===== Exercise passage

Opened 10 months ago

Last modified 4 months ago

#5435 accepted defect

[Kea 1.2.0] Kea LFC not executed anymore after some time

Reported by: nicolas.chaigneau Owned by: marcin
Priority: high Milestone: Kea1.2
Component: dhcp Version: git
Keywords: Cc:
CVSS Scoring: Parent Tickets:
Sensitive: no Defect Severity: Very High
Sub-Project: DHCP Feature Depending on Ticket:
Estimated Difficulty: 0 Add Hours to Ticket: 0
Total Hours: 0 Internal?: no

Description

As previously discussed on the Mailing List:

I'm running Kea 1.2.0 on RHEL 7.1.

I have LFC configured to run every 10 minutes.
I've noticed several times (4 occurences now, on two distinct environments) that after some time (several days) LFC is no longer executed:

  • there are no DHCPSRV_MEMFILE_LFC_START messages in Kea log file anymore.
  • the lease files on disk are no longer modified, and their last modification date coincides with the last "DHCPSRV_MEMFILE_LFC_START" log.

==========

→ **Activities**:
1. In the Kea LFC ticket, how often is LFC configured to run?
2. Carry on the Kea LFC bug ticket from the point where its description stops.

===== Data listing

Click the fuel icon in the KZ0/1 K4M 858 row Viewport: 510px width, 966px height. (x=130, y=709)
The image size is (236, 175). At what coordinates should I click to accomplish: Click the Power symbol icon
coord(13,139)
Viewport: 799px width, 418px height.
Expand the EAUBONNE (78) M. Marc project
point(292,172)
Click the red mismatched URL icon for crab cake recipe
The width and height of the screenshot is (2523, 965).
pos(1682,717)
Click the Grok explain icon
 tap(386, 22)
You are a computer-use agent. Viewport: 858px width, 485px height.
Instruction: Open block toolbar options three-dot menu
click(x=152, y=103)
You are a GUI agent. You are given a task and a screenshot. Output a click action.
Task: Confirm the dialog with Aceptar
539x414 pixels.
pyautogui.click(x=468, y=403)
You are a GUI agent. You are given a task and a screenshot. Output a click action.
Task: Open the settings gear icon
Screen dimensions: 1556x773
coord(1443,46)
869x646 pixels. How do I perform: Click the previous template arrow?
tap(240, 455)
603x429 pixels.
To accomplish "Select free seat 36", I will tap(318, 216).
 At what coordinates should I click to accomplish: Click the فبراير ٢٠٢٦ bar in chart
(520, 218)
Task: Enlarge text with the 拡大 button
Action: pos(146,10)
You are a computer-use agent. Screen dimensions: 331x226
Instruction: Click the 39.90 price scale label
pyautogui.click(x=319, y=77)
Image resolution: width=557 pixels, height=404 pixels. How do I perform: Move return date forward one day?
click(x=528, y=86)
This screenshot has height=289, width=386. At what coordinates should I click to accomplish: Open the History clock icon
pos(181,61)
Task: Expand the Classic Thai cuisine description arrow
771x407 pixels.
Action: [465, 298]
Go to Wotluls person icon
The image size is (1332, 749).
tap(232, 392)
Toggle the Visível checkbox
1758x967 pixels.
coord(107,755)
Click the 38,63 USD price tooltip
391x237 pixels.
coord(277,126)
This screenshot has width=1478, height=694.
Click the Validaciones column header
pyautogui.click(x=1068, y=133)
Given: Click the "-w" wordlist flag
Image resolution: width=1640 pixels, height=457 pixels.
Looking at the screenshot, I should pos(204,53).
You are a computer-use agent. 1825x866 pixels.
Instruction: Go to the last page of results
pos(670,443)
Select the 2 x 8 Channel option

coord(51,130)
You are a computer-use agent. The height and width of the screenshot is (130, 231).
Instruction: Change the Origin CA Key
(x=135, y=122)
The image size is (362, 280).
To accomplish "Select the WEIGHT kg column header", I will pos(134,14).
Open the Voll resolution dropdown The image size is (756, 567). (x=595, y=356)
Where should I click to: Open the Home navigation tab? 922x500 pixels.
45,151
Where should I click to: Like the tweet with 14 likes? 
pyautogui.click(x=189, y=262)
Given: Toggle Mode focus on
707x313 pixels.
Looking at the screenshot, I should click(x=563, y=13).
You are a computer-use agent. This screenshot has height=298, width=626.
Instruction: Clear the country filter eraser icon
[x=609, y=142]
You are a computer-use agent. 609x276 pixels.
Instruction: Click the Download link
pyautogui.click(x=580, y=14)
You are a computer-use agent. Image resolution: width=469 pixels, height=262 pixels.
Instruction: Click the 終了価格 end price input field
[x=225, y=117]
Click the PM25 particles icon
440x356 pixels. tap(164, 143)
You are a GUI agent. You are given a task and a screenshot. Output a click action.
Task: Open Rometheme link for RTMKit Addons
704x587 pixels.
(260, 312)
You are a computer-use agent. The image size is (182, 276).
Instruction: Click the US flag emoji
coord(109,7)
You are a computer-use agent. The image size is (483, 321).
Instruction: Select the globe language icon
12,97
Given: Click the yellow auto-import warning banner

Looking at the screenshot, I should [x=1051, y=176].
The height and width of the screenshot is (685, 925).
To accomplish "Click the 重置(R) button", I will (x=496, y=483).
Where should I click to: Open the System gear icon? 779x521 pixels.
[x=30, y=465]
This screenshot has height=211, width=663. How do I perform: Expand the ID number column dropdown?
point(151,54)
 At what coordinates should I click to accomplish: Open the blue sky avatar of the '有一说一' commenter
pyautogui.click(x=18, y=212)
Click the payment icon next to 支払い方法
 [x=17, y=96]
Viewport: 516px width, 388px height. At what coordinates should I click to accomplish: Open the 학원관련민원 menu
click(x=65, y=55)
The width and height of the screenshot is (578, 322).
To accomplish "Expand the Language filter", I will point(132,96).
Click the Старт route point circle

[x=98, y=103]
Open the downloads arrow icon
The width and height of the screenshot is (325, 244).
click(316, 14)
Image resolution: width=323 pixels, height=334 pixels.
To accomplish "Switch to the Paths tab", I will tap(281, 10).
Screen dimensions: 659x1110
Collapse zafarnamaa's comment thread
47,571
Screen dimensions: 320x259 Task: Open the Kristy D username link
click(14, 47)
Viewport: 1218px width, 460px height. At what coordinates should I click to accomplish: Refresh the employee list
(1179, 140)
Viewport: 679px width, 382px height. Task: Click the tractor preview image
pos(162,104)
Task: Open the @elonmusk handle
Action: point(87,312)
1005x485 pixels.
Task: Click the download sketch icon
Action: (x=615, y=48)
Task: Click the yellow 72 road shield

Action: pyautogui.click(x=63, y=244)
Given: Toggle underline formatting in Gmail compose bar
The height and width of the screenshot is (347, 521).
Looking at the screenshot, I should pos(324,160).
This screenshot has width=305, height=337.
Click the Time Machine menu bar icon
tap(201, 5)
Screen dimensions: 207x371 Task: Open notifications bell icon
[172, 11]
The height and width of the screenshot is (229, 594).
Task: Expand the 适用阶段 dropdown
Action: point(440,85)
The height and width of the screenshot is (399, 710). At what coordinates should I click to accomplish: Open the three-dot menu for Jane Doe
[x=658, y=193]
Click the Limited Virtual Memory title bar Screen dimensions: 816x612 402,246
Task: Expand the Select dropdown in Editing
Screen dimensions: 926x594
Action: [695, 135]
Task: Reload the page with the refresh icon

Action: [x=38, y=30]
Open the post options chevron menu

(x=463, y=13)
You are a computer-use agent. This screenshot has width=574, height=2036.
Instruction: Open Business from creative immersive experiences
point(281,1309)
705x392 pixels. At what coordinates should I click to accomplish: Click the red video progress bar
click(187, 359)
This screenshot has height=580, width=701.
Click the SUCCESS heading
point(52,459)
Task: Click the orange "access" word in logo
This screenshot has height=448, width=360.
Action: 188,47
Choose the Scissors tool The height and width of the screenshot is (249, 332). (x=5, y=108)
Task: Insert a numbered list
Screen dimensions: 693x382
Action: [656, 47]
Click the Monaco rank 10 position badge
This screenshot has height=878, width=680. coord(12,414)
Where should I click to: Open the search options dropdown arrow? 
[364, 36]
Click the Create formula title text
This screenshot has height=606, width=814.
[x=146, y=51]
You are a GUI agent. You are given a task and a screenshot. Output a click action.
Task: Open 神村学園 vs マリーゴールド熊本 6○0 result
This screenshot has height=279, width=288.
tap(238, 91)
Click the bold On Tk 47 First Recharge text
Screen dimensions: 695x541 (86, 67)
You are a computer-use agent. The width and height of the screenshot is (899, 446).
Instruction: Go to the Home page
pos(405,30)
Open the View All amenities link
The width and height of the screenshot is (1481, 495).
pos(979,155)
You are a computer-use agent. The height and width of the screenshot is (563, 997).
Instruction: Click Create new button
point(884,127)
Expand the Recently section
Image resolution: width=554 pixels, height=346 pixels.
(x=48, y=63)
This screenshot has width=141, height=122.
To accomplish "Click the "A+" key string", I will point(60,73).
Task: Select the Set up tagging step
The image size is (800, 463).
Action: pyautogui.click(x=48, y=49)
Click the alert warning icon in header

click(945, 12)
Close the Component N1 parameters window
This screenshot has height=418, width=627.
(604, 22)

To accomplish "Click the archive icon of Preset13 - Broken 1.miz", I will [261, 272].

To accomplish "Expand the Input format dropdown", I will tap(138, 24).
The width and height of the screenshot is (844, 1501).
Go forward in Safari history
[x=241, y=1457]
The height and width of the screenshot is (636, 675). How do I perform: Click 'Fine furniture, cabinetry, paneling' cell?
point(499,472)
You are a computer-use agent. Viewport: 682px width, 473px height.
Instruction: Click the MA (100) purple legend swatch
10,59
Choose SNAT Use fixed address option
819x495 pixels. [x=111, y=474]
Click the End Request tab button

==========

→ **Answer section**:
1. Every 10 minutes.

2.
With Kea 0.9.1 (running on RHEL 6.4) I never experienced this issue.

Subtickets

Attachments (2)

0001-4068-No-longer-ignore-SIGCHLD.patch (2.9 KB) - added by marcin 9 months ago.
0001-Timer-manager-deadlock-fix.patch (1.3 KB) - added by marcin 9 months ago.

Download all attachments as: .zip

Change History (32)

comment:1 Changed 10 months ago by nicolas.chaigneau

For reference, the discussion from the Mailing List up to this point.
.

Observed a 4th occurrence of the issue.

Server started on 2017, November 15th at 17:20:47
Last time LFC was executed: on November 19th at 04:50:47

I'll open a ticket.

Regards,
Nicolas.

So this is confirmed: LFC is really not executed anymore at some point, for a reason yet to be determined.

I'll have a look at the changes between Kea 0.9.1 and 1.2.0.

If you think of anything that could help, I'm all ears :)

Regards,
Nicolas.

Hello Marcin,

Thanks for your answer.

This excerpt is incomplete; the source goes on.